Calm Down. Get Back. Ghetto People. Got This.
I was born on the Lower East Side in nineteen-seventy-blah blah blah. Coffee and cupcake shops would not have lasted a day in that version of the Lower East Side, not that anyone would have wanted to open a shop there in the 1970s or 80s.
By the mid 1980s my mother moved us to Brooklyn; the building we lived in on the Lower East Side was sold and our rent tripled. I’ve also lived in Sunset Park, Flatbush, Bed Stuy, and, as “luck” would have it, I’m back on the Lower East Side. Whether it was before, after, or during my stay in any one place, my relationship with gentrification is an intimate one.
There’s not much I can say about gentrification that hasn’t been said before by smarter, more qualified people than me, but, as it is a subject about which I am extremely passionate, I am happy to have this space.

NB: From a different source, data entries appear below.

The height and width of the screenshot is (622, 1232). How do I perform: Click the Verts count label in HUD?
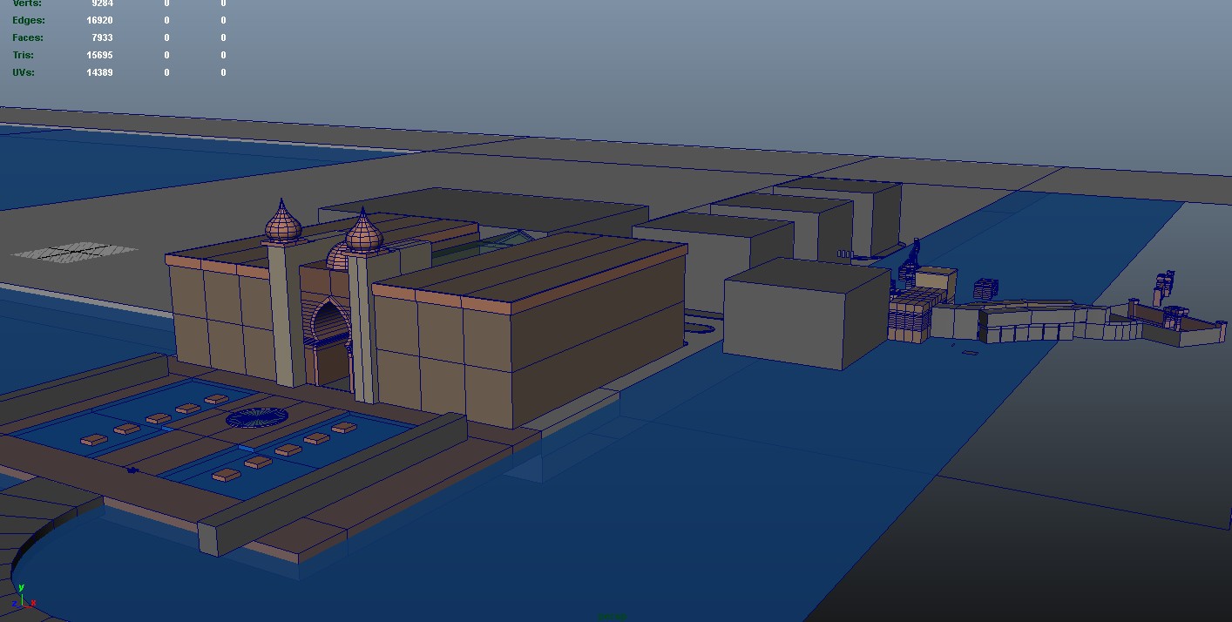point(27,3)
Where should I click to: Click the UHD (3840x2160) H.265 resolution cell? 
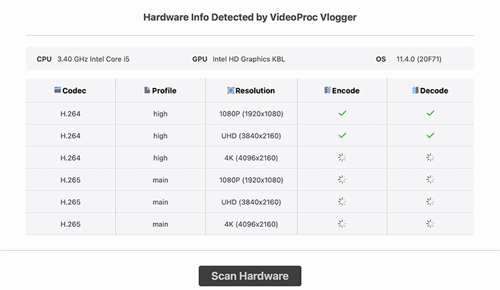pos(251,202)
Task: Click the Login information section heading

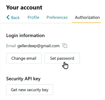Action: [25, 35]
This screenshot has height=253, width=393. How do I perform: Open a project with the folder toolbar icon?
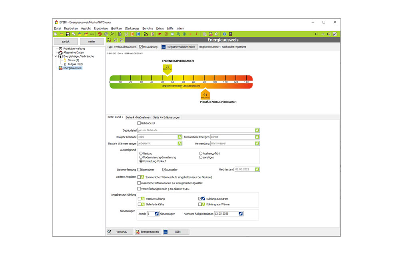(x=61, y=34)
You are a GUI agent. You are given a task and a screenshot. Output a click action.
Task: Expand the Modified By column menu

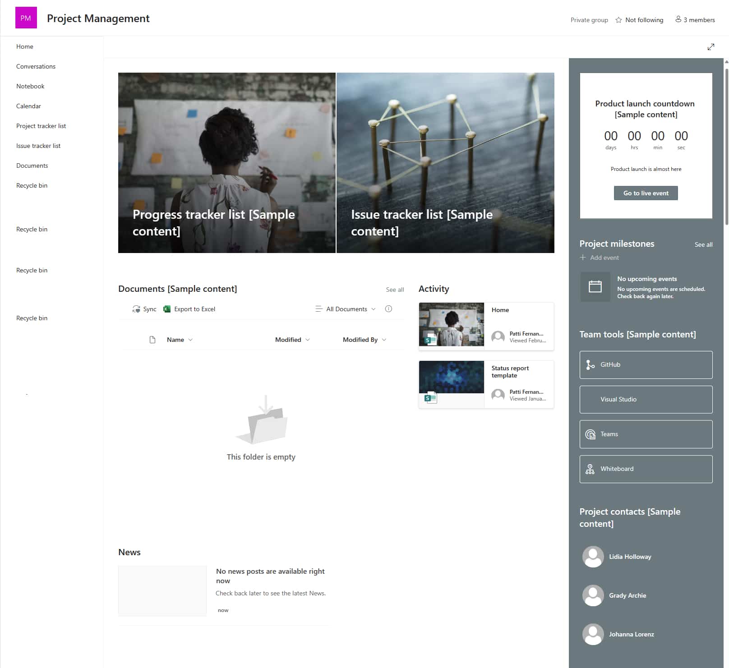(384, 340)
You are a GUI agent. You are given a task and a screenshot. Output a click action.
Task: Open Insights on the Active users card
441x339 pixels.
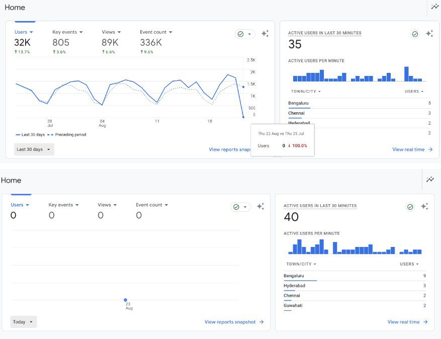pyautogui.click(x=430, y=33)
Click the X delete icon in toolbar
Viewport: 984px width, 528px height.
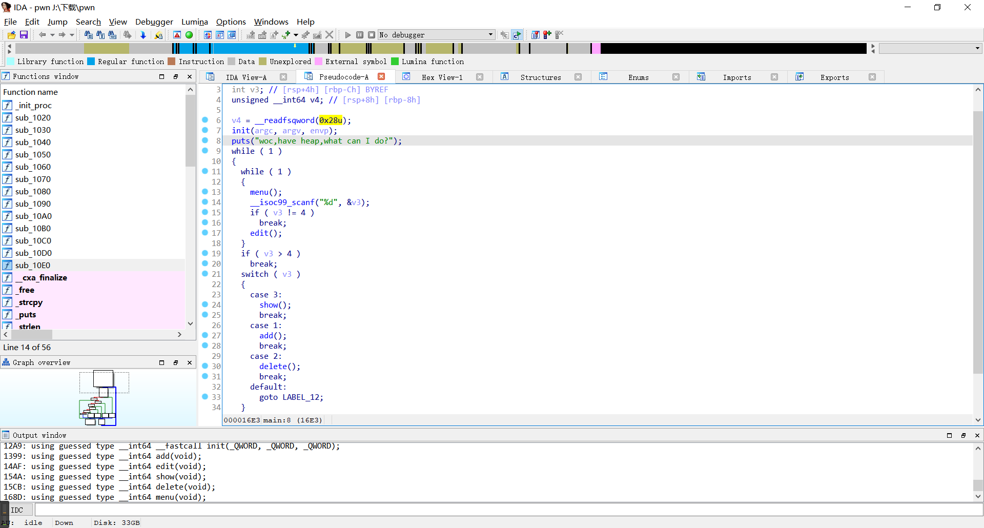(x=330, y=35)
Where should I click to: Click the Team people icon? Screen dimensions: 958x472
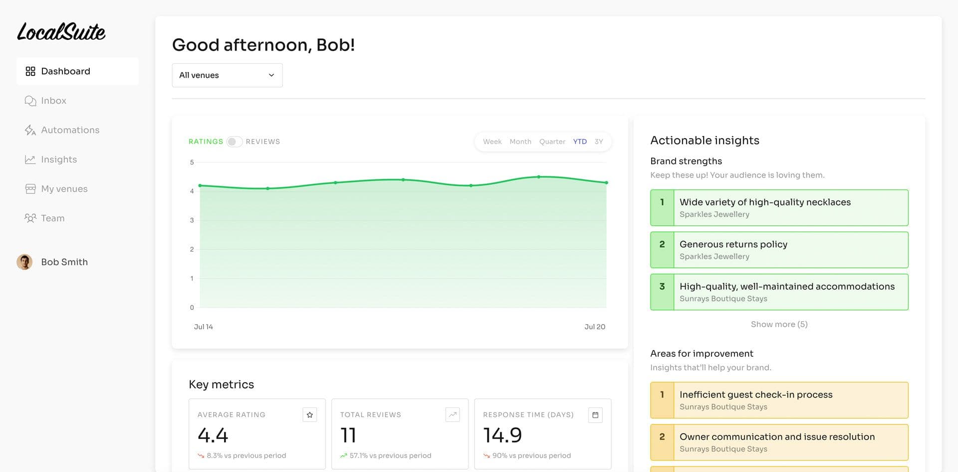tap(30, 219)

These my thoughts, man. Just my thoughts.
A pretty constant defense of gentrification is the “renewal” of the neighborhood. It’s a livable community now whereas before it was a wasteland of drugs, gang activity and violence. Gentrification defenders think every hood before the arrival of out-of-town white folks looked like Hamsterdam.
Neighborhoods that get gentrified are primarily populated by people of color. As a New Yorker I can only speak on what happens in my city; Black and Latino neighborhoods are the first to go. First comes the out-of-towners, then comes the rent increases, then comes the organic grocery store, then comes the renaming (SoBro anyone?). It would be intellectually dishonest to say that our neighborhoods haven’t been plagued with poverty, violence and drugs. It would also be a straight up lie to act as though those things are not direct results of white supremacy, racist political and police policies, and the American as apple pie history of colonialism and genocide.
That’s not what this is about though. Like I said, those better than me have discussed it better than I ever could.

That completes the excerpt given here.